L’Italia vista da Sud - QdS

L’Italia vista da Sud

Carlo Alberto Tregua

L’Italia vista da Sud

giovedì 08 Ottobre 2009

Secondario il punto di vista dei meridionali

Il processo di federalizzazione dell’Italia è cominciato con la prima approvazione del disegno di legge preparato dal ministro Calderoli. Ora, il ministero si sta preoccupando di riempire le caselle con i numeri senza di che il contenitore non ha alcun effetto pratico. I numeri riguardano la situazione esistente relativamente ai parametri fondamentali di economia, Pil pro capite e Pil regionale su quello nazionale, stato sociale, infrastrutture e via elencando.
Il nuovo assetto federalista dovrebbe riequilibrare le condizioni delle venti regioni, consentendo l’autogestione in ognuna di esse e devolvendo con un comportamento solidale il plus a quelle molto arretrate.
Il federalismo ha un altro obiettivo, non meno importante. Ed è quello di stabilire in maniera inderogabile che i costi dei servizi resi da enti pubblici a livello di Stato, Regioni e Comuni sia uguale in qualunque parte d’Italia.

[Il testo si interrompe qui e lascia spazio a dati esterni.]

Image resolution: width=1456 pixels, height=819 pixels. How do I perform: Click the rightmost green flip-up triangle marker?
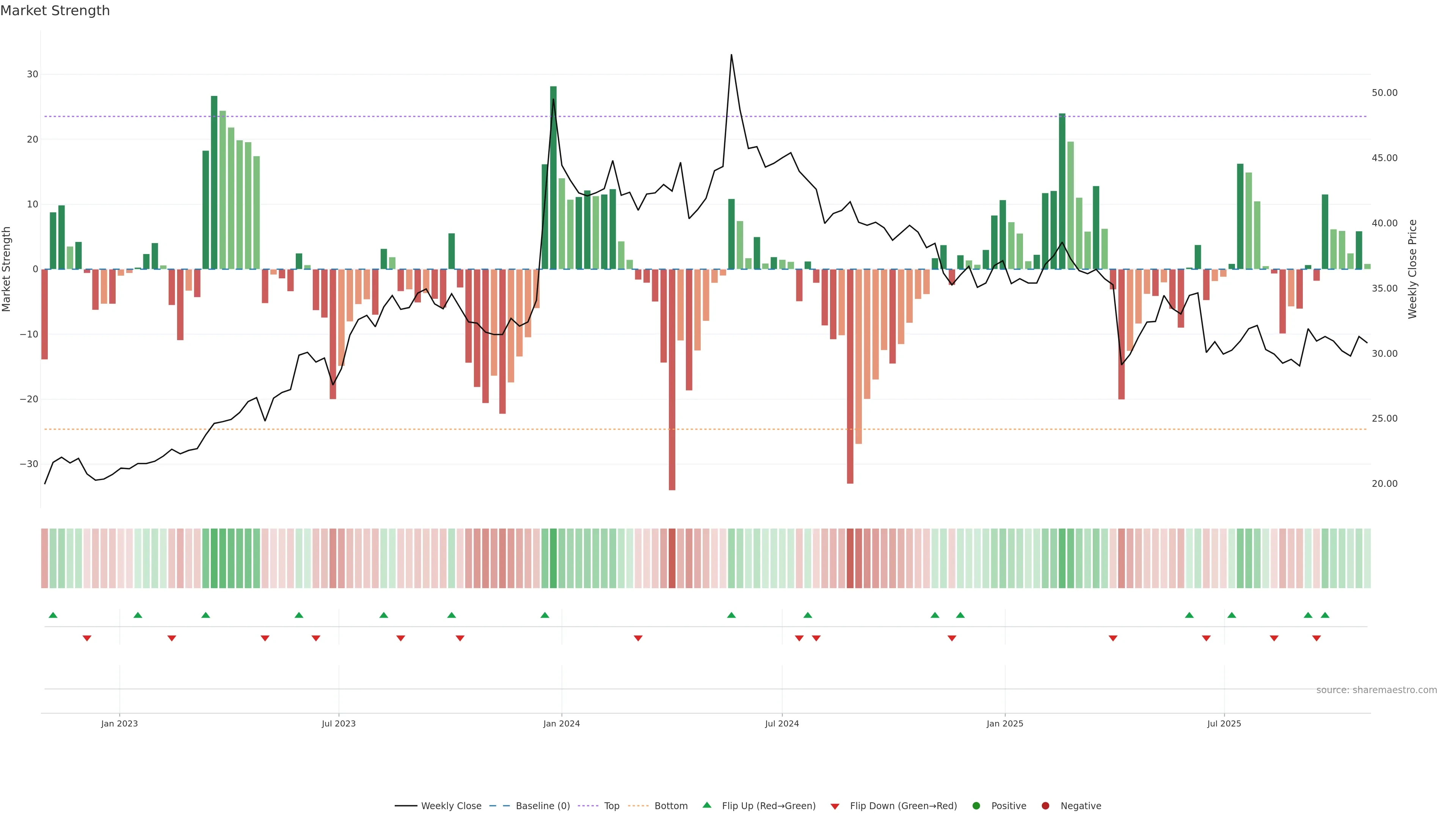point(1325,615)
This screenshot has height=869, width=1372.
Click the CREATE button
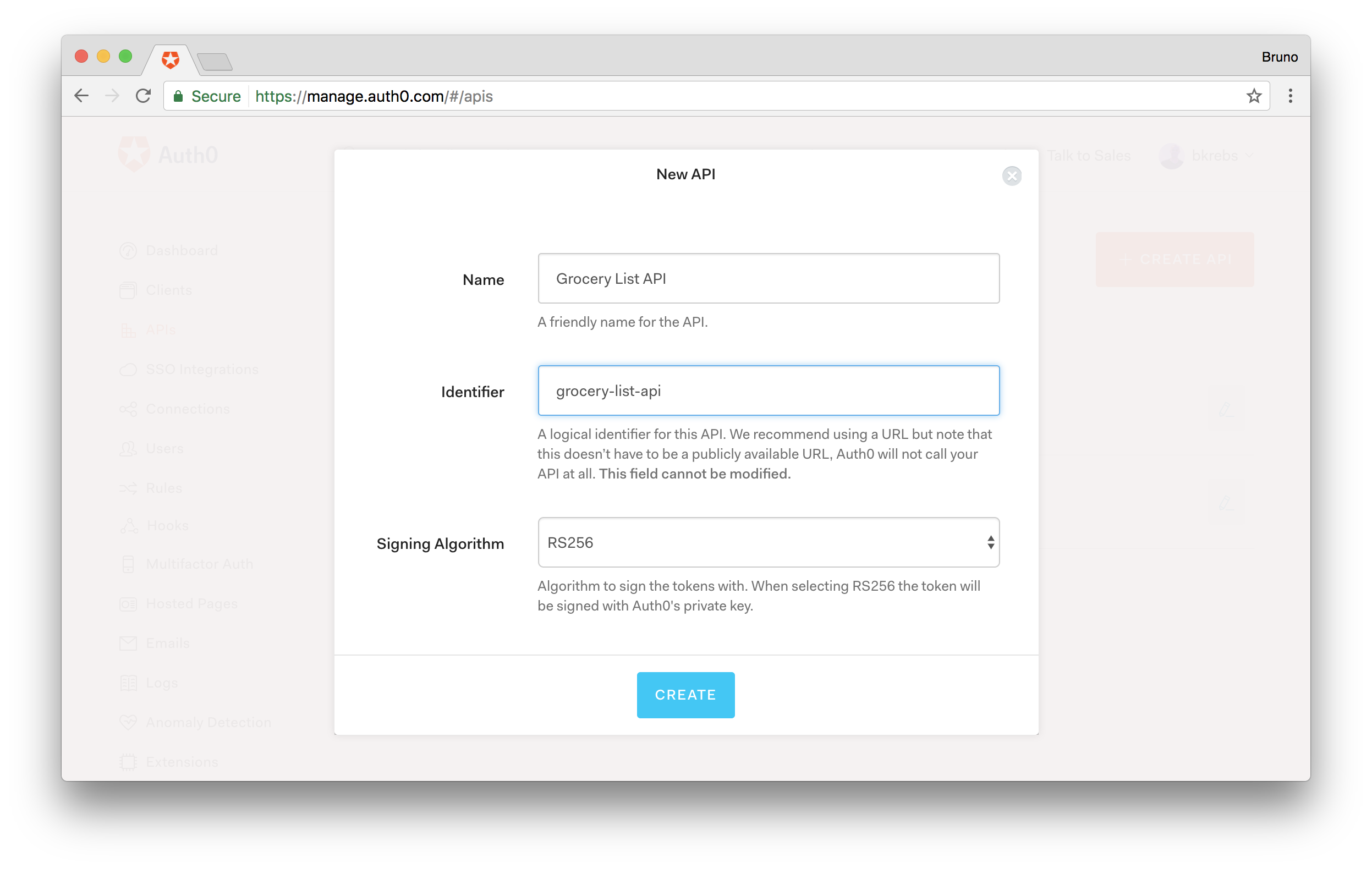(685, 695)
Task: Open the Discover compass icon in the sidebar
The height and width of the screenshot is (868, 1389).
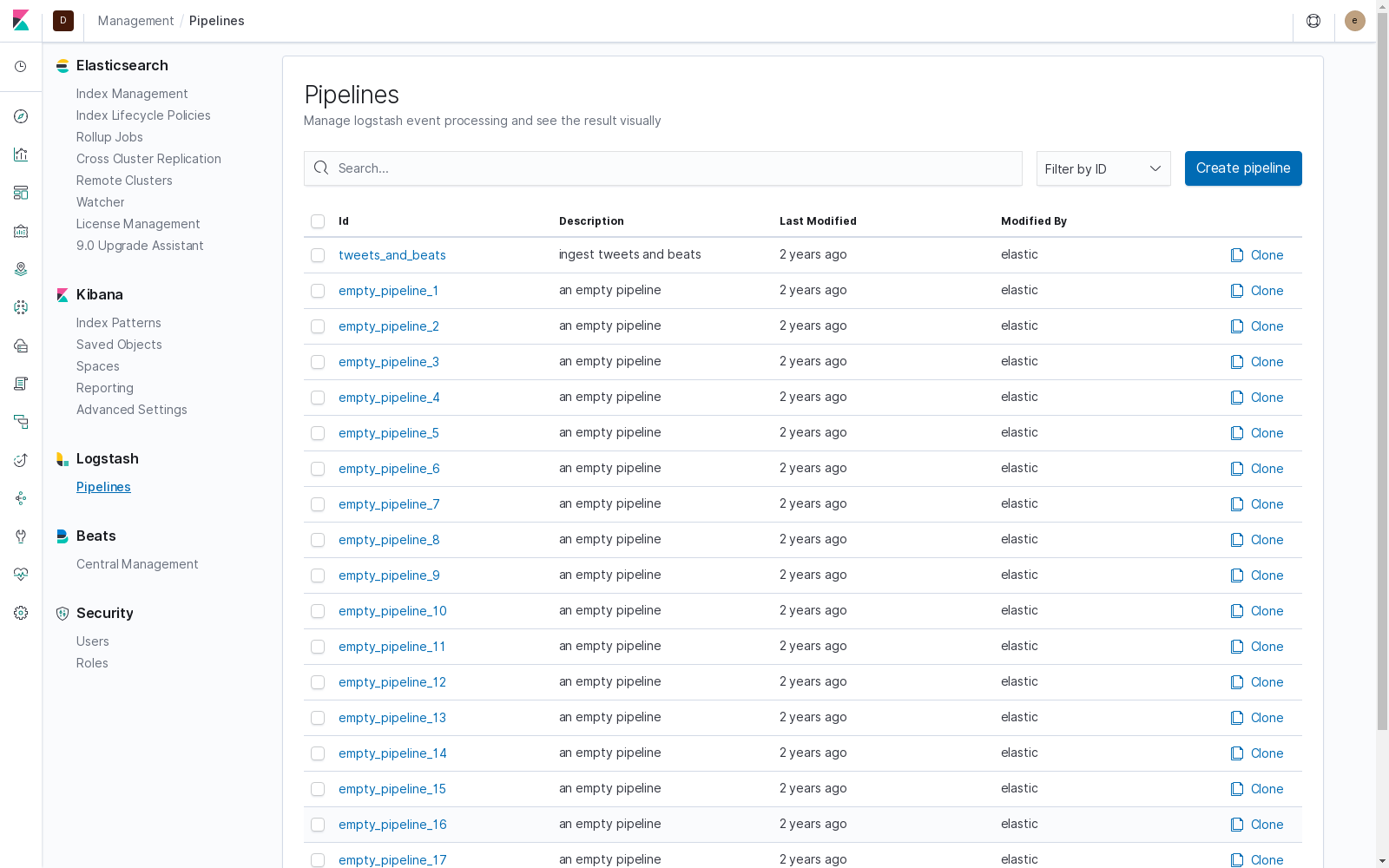Action: [x=21, y=115]
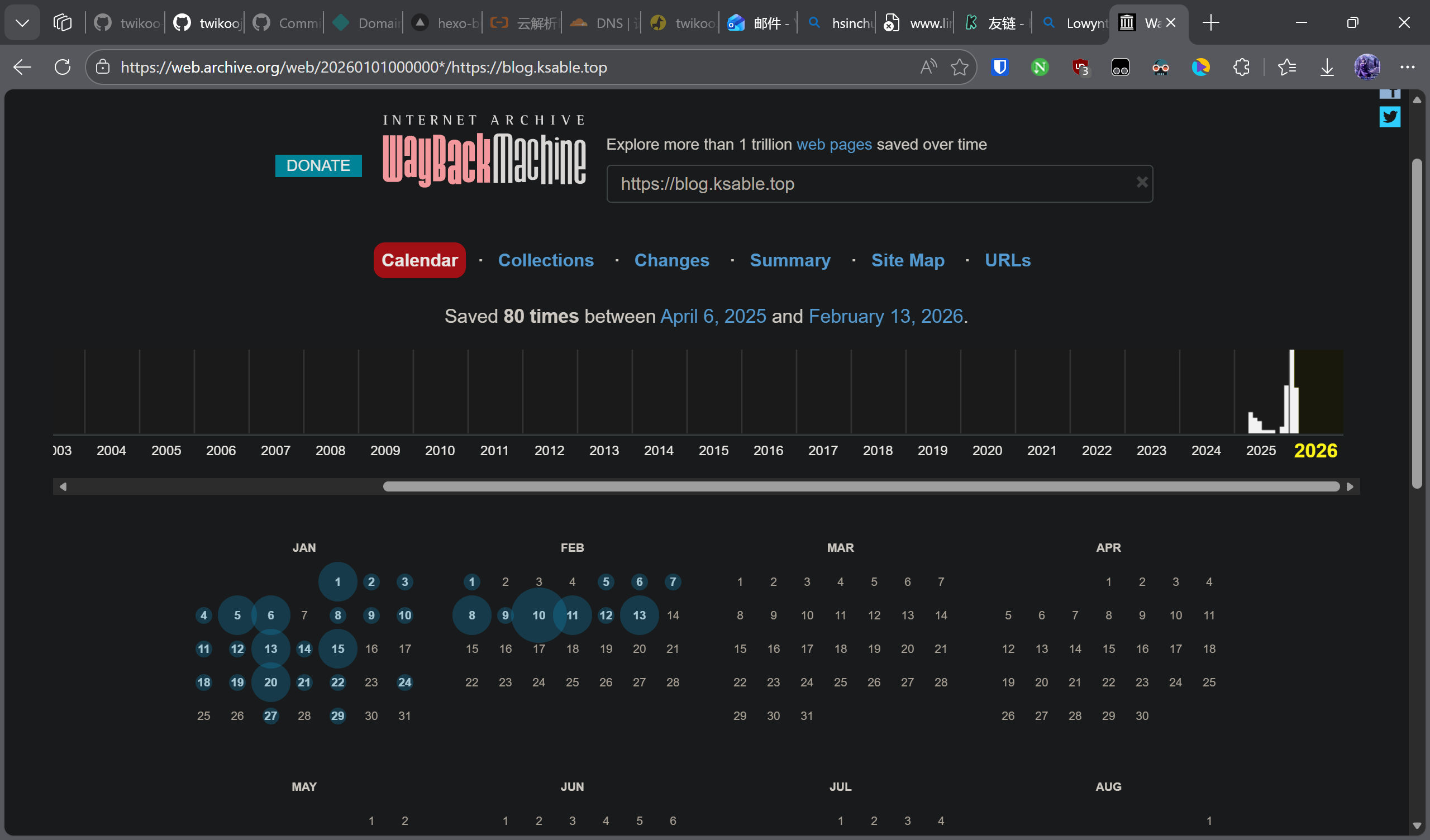Image resolution: width=1430 pixels, height=840 pixels.
Task: Click the Twitter share icon
Action: [x=1389, y=117]

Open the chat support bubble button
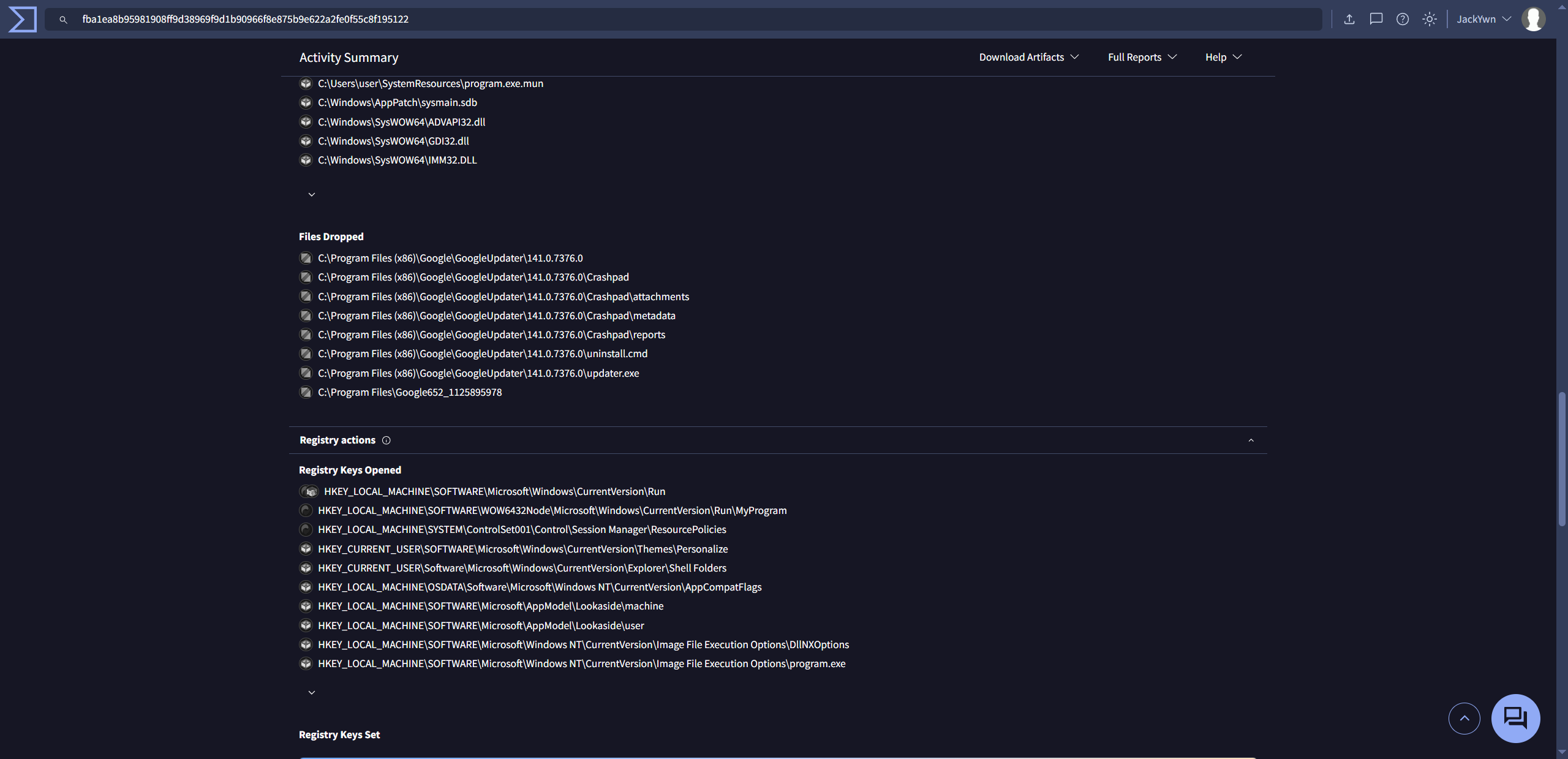[1515, 718]
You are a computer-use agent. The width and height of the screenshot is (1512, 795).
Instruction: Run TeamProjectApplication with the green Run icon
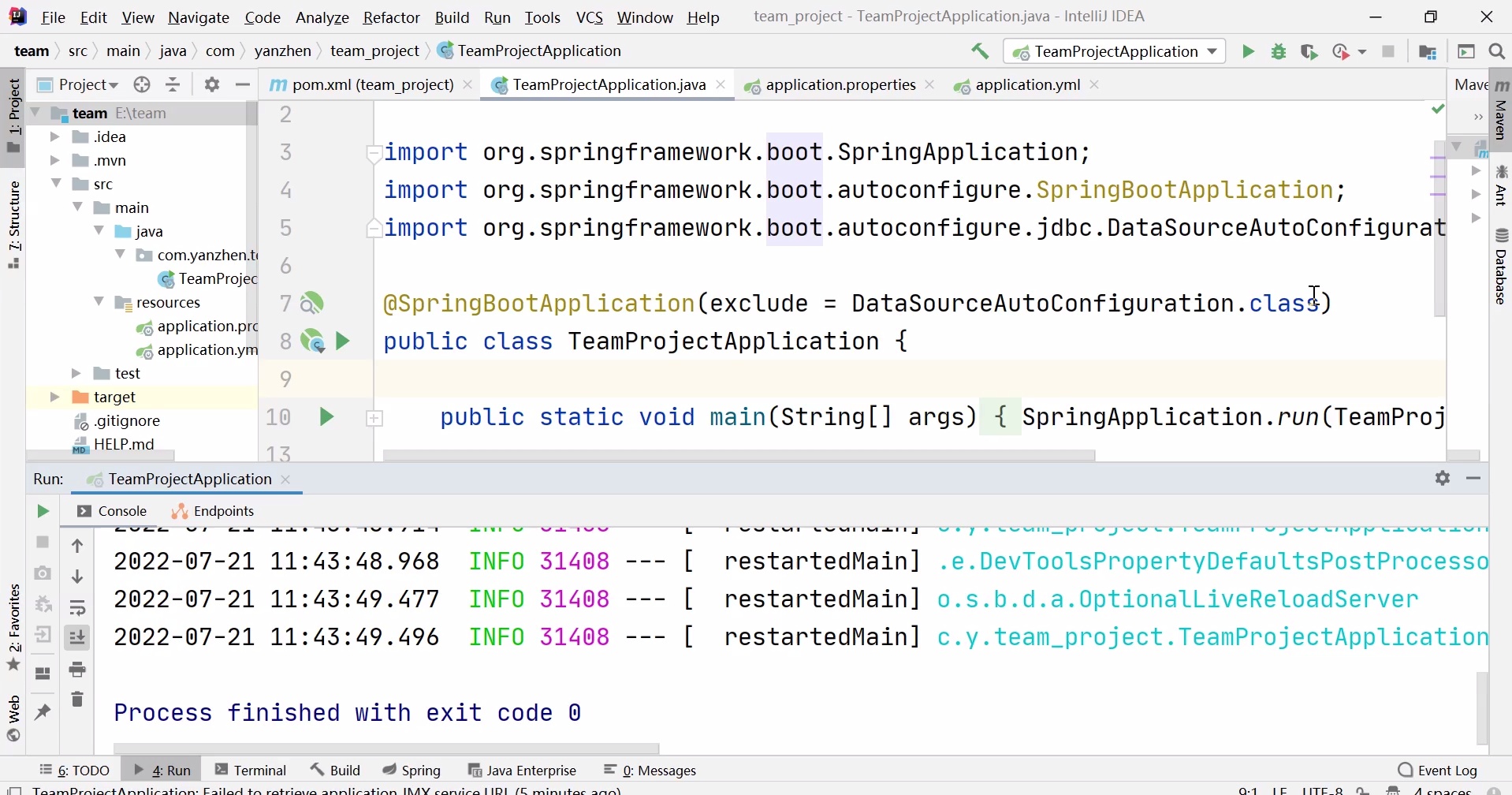1248,50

I costi standard mettono tutti i responsabili istituzionali di fronte alle proprie responsabilità, perché nessuno di essi potrà giustificare che per un pari servizio sostenga un costo maggiore. Questo fatto comporterà necessariamente l’abbattimento del clientelismo e il taglio delle spese inutili della bassa politica con un risvolto benefico.
Quando il ceto politico non potrà più esercitare lo scambio del voto col bisogno, perché mancano le risorse, sarà costretto a esprimere progetti di alto profilo che hanno ritorni in anni e non in mesi.
La questione che si pone è come il Sud potrà intervenire per contribuire positivamente a questo processo iniziato, ma che troverà molti ostacoli e detrattori sulla propria strada, proprio in coloro che da questo squilibrato stato economico sociale trae vantaggi.
L’autonomia della Sicilia, portata con lo Statuto del 1946, può dare un forte contributo al suddetto processo, a condizione che proprio qui, in quest’Isola, ci sia un ribaltamento di comportamenti ed inizi un percorso virtuoso.

 
MpA e PdL Sicilia devono prospettare all’opinione pubblica questa nuova strada, basata sui seguenti elementi.
1. Far prevalere la meritocrazia in tutte le attività, pubbliche e private, anche come ascensore sociale.
2. Diffondere all’interno di tutti gli apparati pubblici la scienza dell’organizzazione, in modo da raggiungere i massimi obiettivi in tempi ridotti e con il minor costo possibile.
3. Introdurre nella mentalità dei siciliani il concetto che il lavoro è un’attività professionale, nulla a che fare con il posto di lavoro e lo stipendio, che sono una compensazione. Per accedere al mercato del lavoro, però, bisogna possedere o acquistare adeguate competenze. In Sicilia il lavoro non c’è solo per gli incapaci.
4. Cofinanziare le infrastrutture, utilizzando presto e bene i finanziamenti europei e statali. Occorrono i Parchi-progetto di ogni Comune e di ogni branca amministrativa della Regione, abbandonando quel cadavere dello stabilimento Fiat di Termini Imerese.
5. Vitalizzare e controllare energia e ambiente, per diminuire il tasso di inquinamento nei poli di produzione di energia.
Per queste ed altre iniziative positive è necessario che la Sicilia, e tutto il Sud, dia il suo contributo su quotidiani e televisioni nazionali, in modo da bilanciare la presenza di tanti giornalisti, professori universitari, politici del Nord e del Centro. Risulta evidente in tutti gli spazi televisivi l’assenza di meridionali, pensatori e competenti, che sono chiamati solo quando si dibattono questioni che riguardano la Sicilia. Così non va. È necessario che nel dibattito nazionale sia tenuto presente il punto di vista dei meridionali sulle questioni nazionali, come dire l’Italia vista da Sud.
Occorre uno sforzo di meridionali o siciliani per intervenire nel dibattito nazionale e uno sforzo del ceto politico meridionale che gravita a Roma per sostenere questa nuova linea di condotta che in atto praticamente non esiste.
Non è più possibile accettare che si parli della Sicilia solo in caso di tragedie, come quella di Messina, o ancora di mafia (quando è dimostrato che ce n’è più a Milano che a Palermo) o della nostra incapacità del fare. Ribaltiamo questa perniciosa situazione, prendiamo  il nostro destino nelle nostre mani, in modo da mettere le nostre carte in regola.